_EXERCISE:_
Return the lines below verbatim, leaving out the pictures.

_INFORMATION GIVEN:_
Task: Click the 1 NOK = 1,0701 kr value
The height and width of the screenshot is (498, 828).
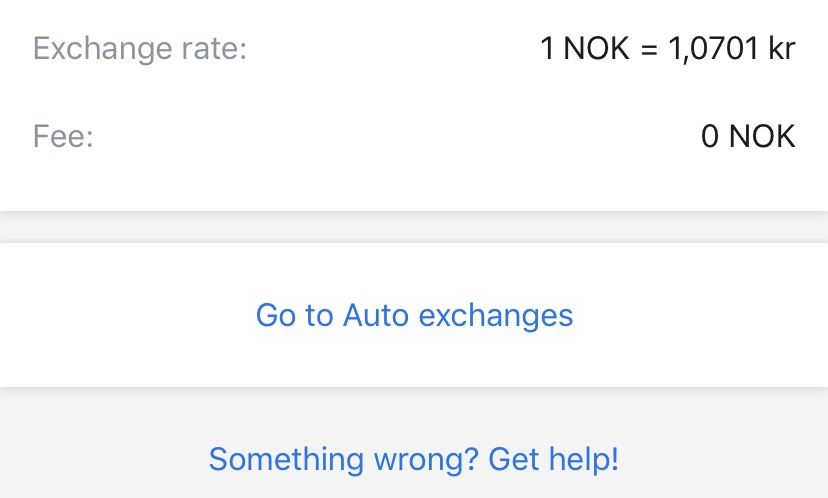Action: 667,48
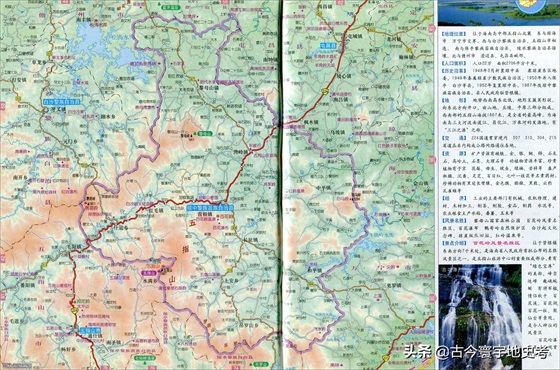This screenshot has width=560, height=370.
Task: Open the waterfall photo thumbnail
Action: 480,317
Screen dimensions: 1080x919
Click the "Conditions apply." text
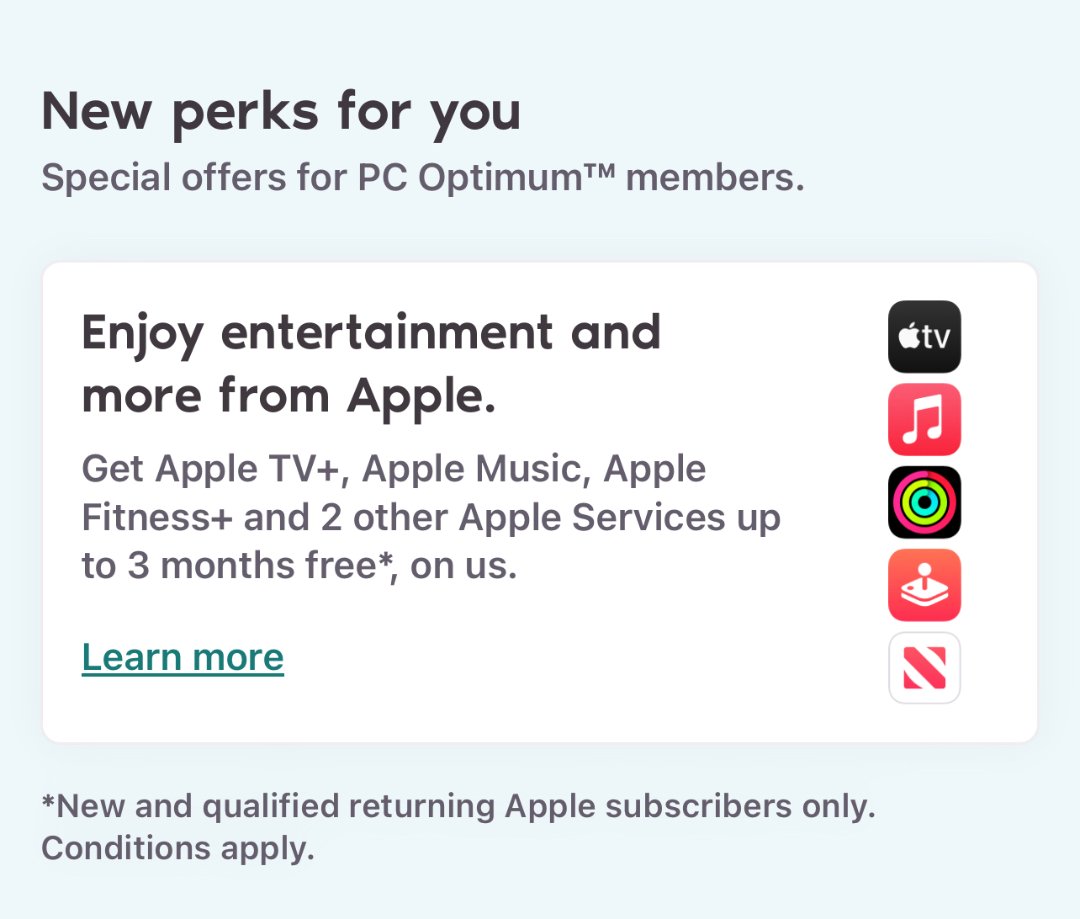(178, 849)
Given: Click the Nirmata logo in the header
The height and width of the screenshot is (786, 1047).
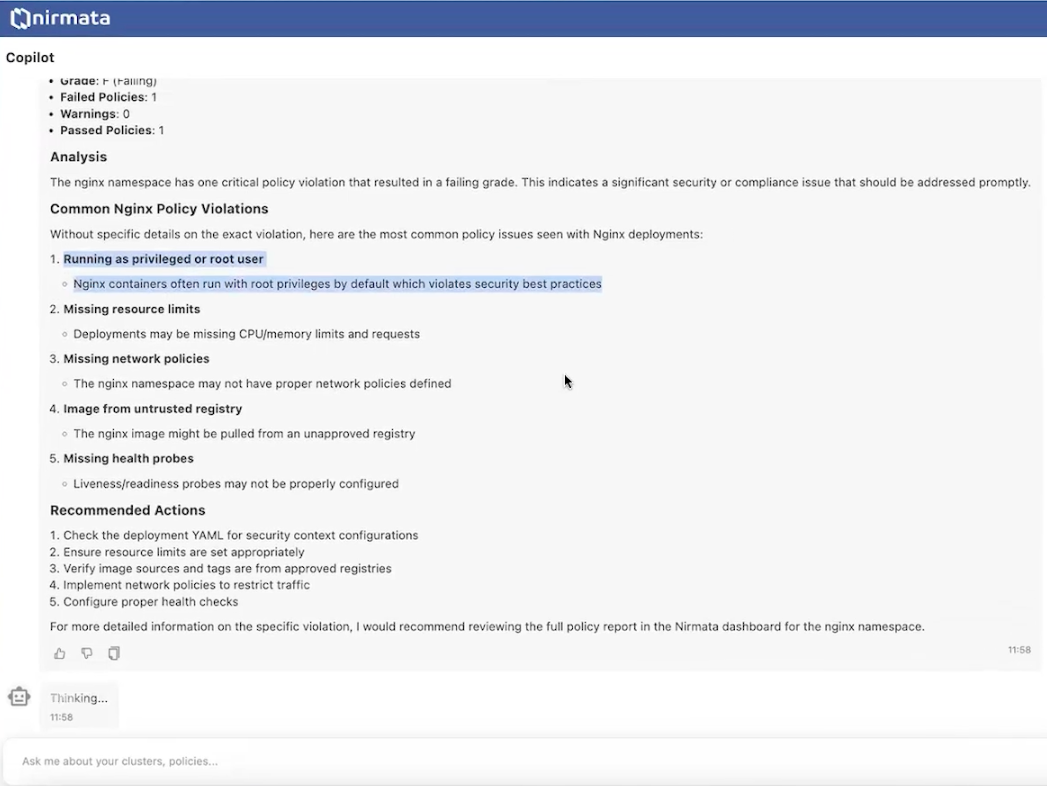Looking at the screenshot, I should [59, 18].
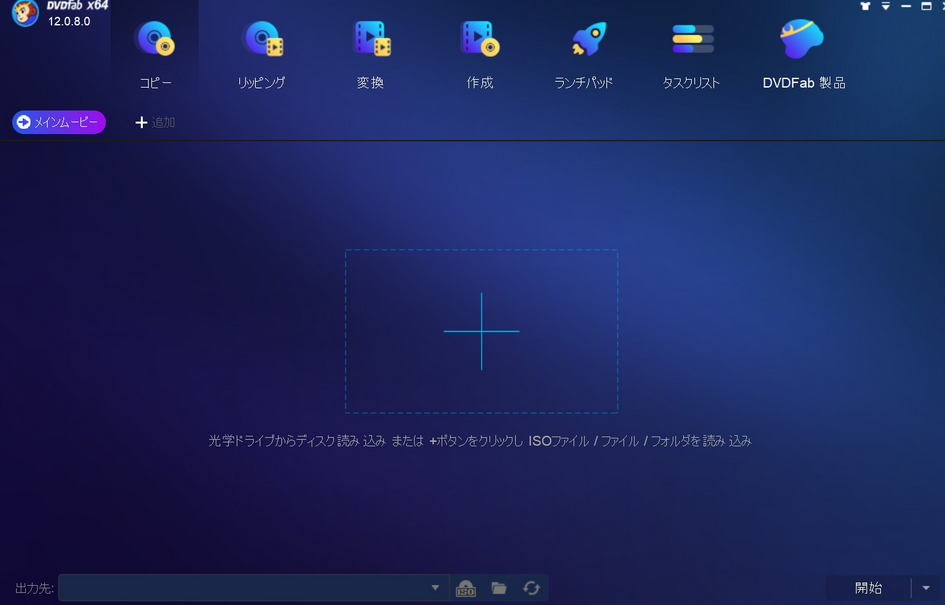Viewport: 945px width, 605px height.
Task: Browse for output folder with folder icon
Action: 499,588
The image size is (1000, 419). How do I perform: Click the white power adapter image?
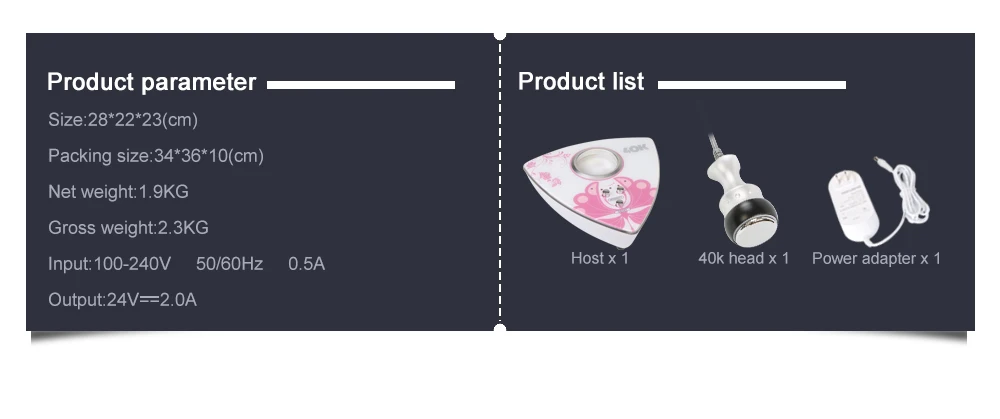click(877, 200)
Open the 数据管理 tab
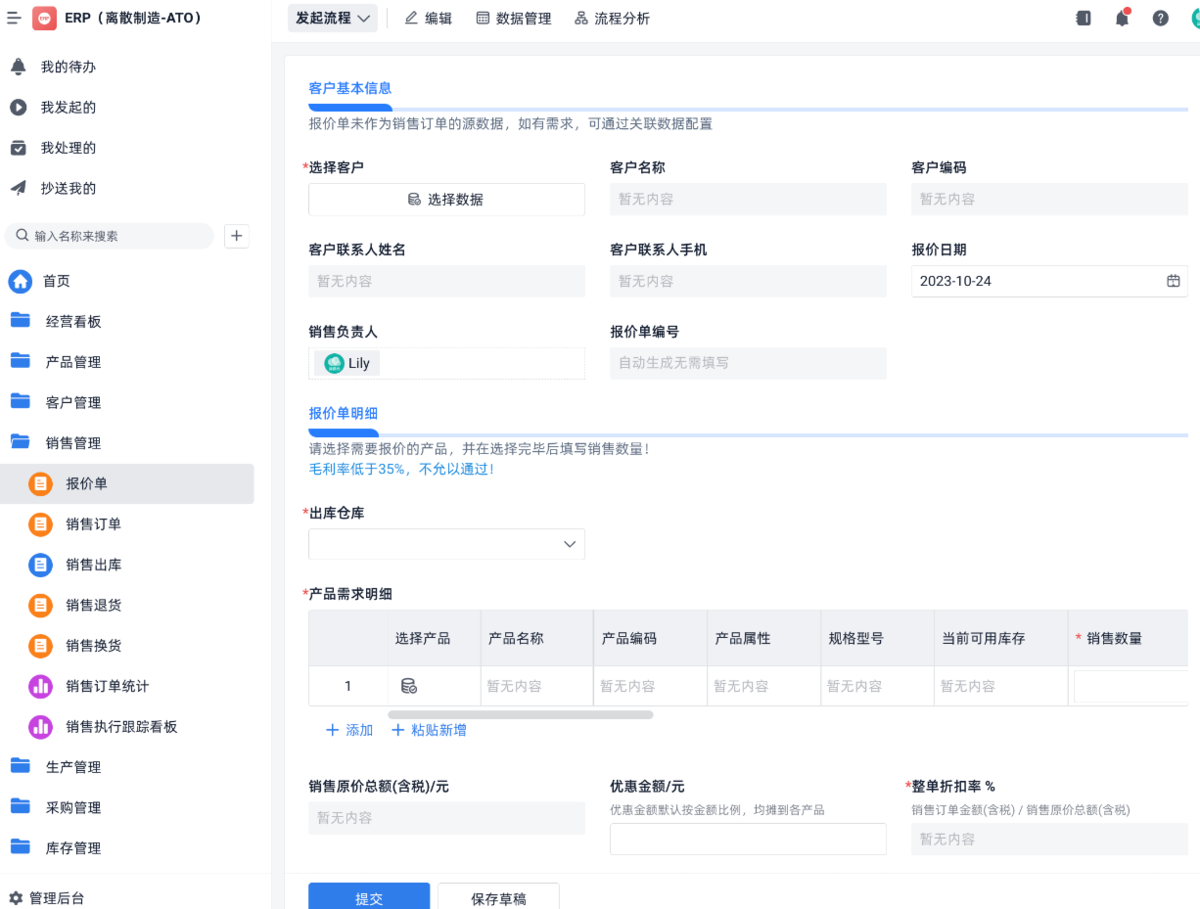The height and width of the screenshot is (909, 1200). 514,18
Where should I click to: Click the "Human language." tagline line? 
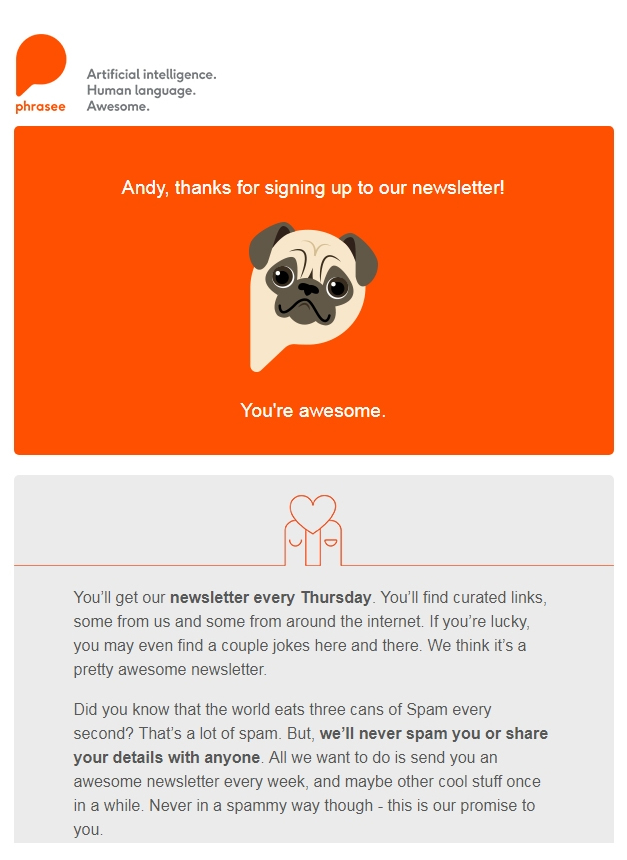(141, 90)
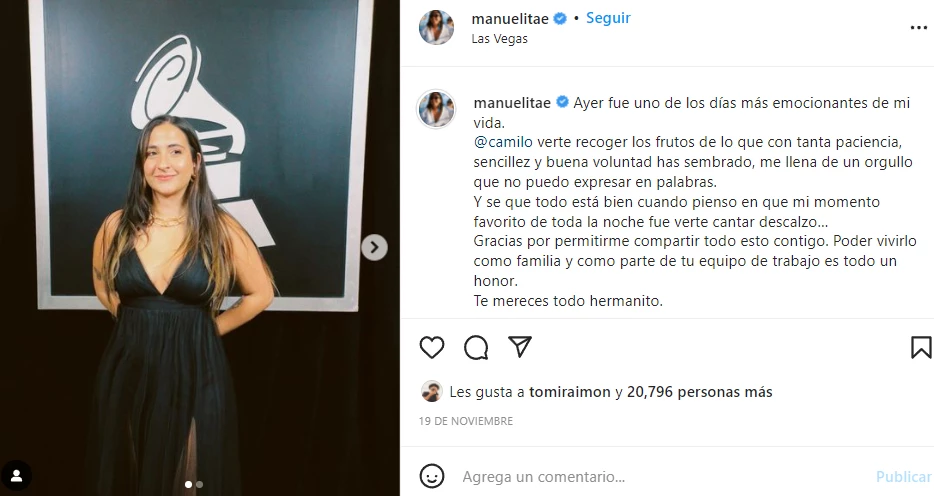The height and width of the screenshot is (496, 934).
Task: Open comments via speech bubble icon
Action: coord(476,347)
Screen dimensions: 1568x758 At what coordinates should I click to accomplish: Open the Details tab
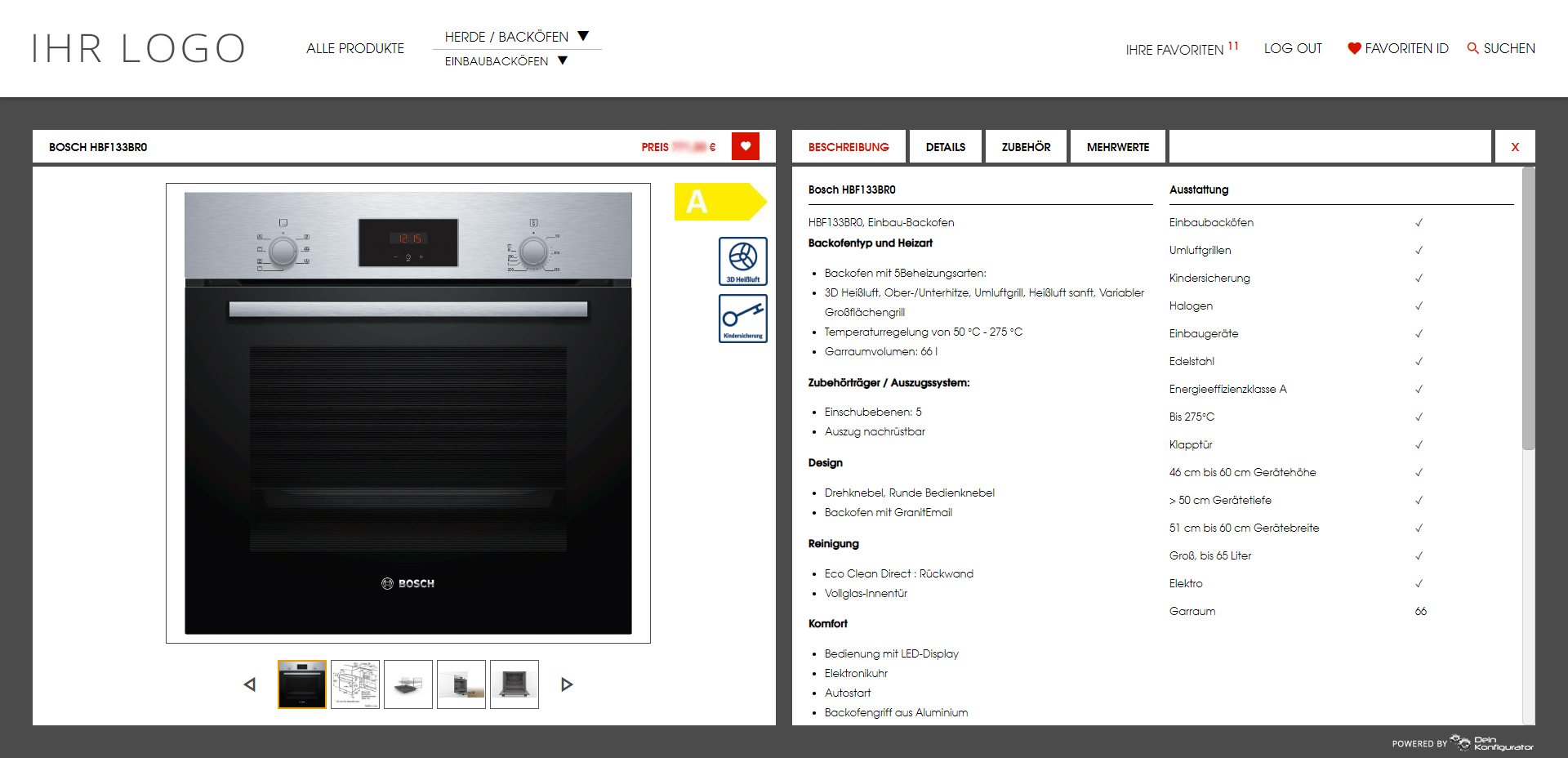pyautogui.click(x=945, y=147)
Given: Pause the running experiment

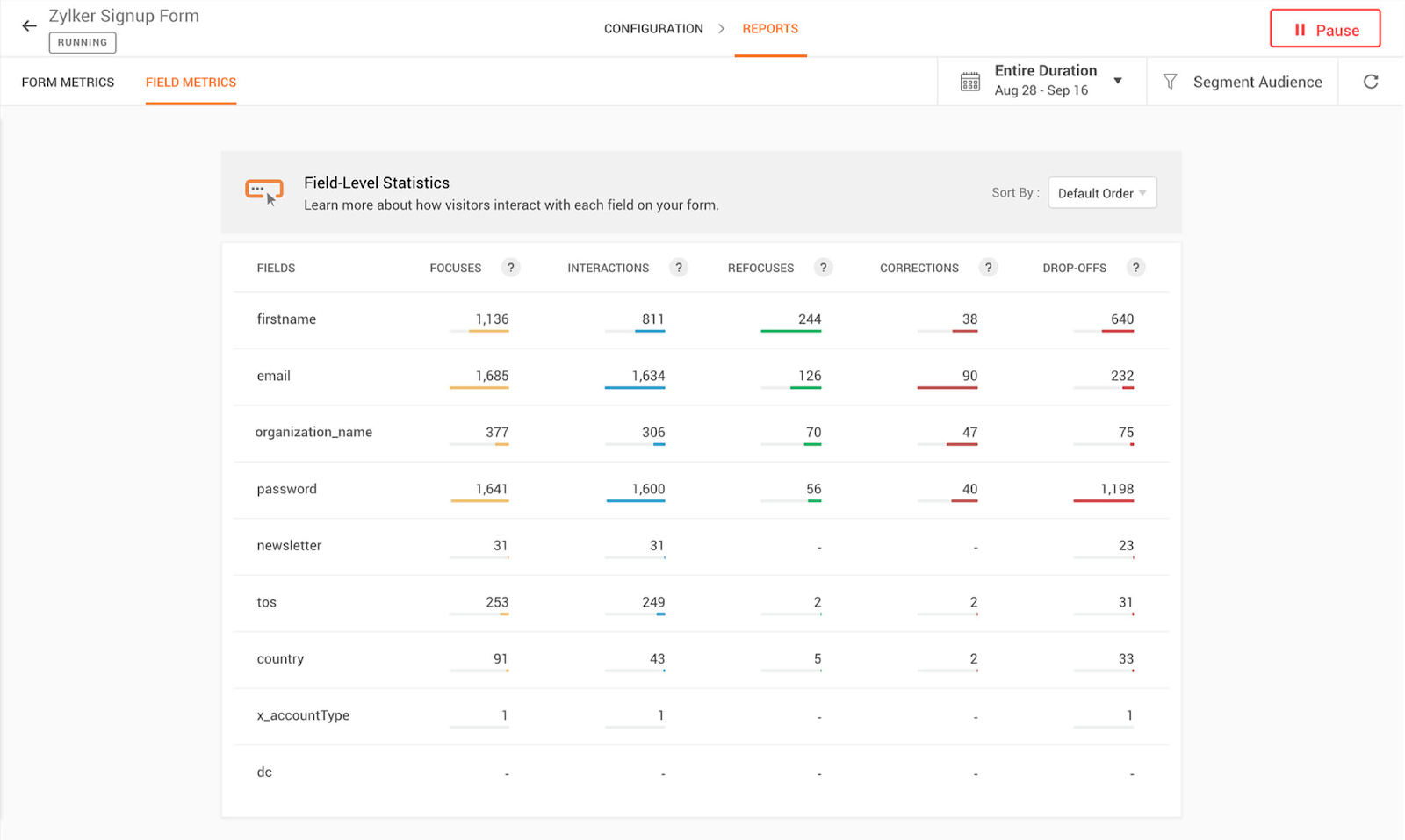Looking at the screenshot, I should coord(1324,30).
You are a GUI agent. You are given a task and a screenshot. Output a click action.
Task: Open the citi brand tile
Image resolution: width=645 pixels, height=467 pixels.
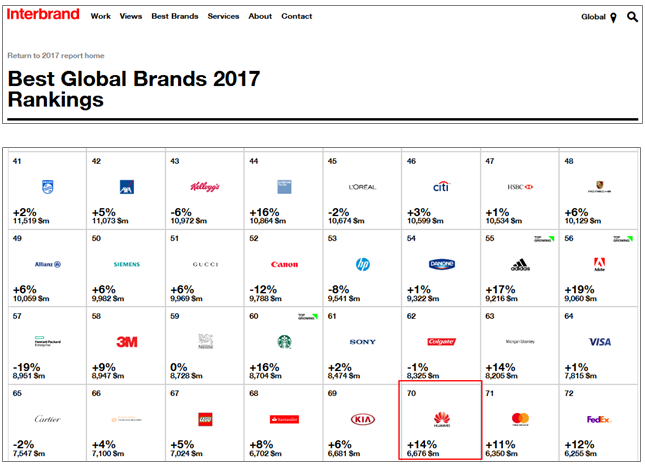coord(440,186)
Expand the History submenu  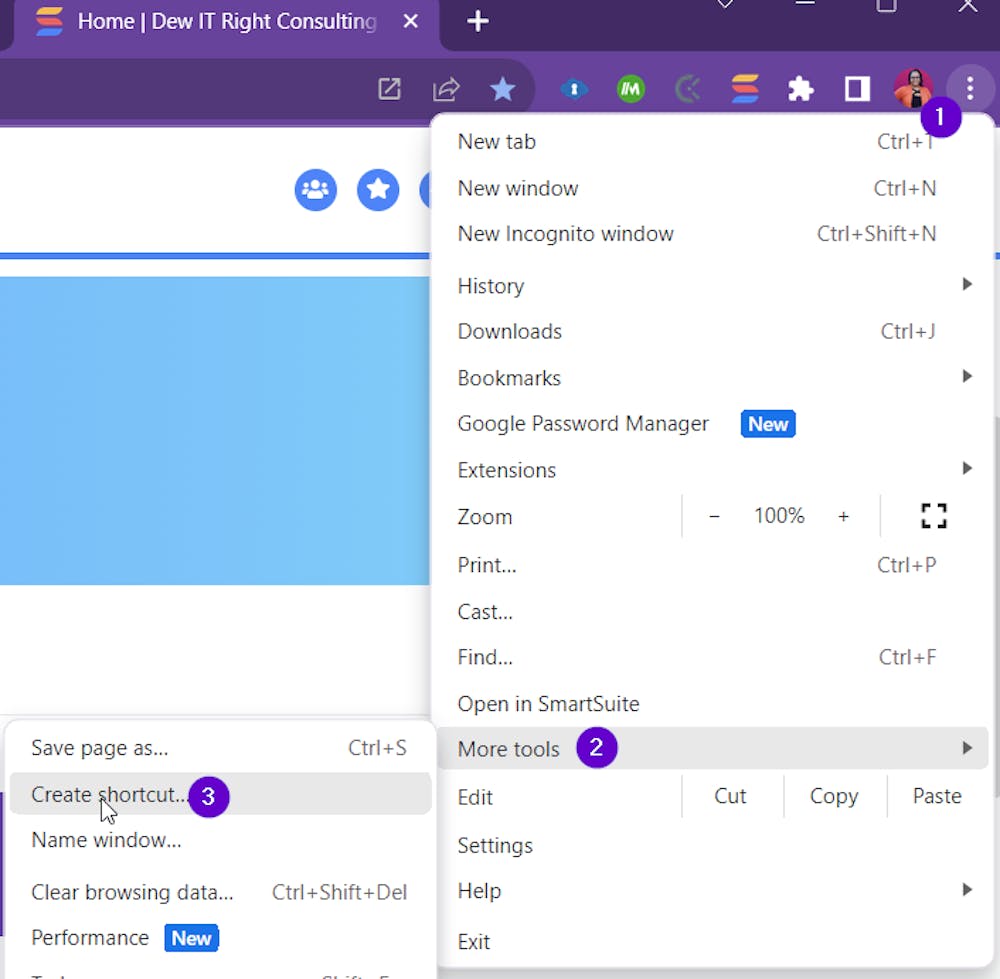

_EXPECTED ANSWER:_
Task: Click the 1 NOK = 1,0701 kr value
The height and width of the screenshot is (498, 828).
Action: 667,48
This screenshot has width=560, height=370.
Task: Open the waterfall photo thumbnail
Action: 480,317
Screen dimensions: 1080x919
Click the "Conditions apply." text
(178, 849)
Given: Click the Nirmata logo in the header
The height and width of the screenshot is (786, 1047).
Looking at the screenshot, I should [59, 18].
Viewport: 945px width, 605px height.
Task: Browse for output folder with folder icon
Action: 499,588
The image size is (1000, 419). How do I perform: Click the white power adapter image?
click(877, 200)
Open the 数据管理 tab
The height and width of the screenshot is (909, 1200). 514,18
Where should I click to: Click the "Human language." tagline line? 
(141, 90)
The height and width of the screenshot is (496, 934).
Task: Open comments via speech bubble icon
Action: coord(476,347)
Screen dimensions: 1568x758 At what coordinates should I click to accomplish: Open the Details tab
pyautogui.click(x=945, y=147)
Given: Pause the running experiment

Looking at the screenshot, I should coord(1324,30).
You are a GUI agent. You are given a task and a screenshot. Output a click action.
Task: Open the citi brand tile
Image resolution: width=645 pixels, height=467 pixels.
coord(440,186)
Expand the History submenu  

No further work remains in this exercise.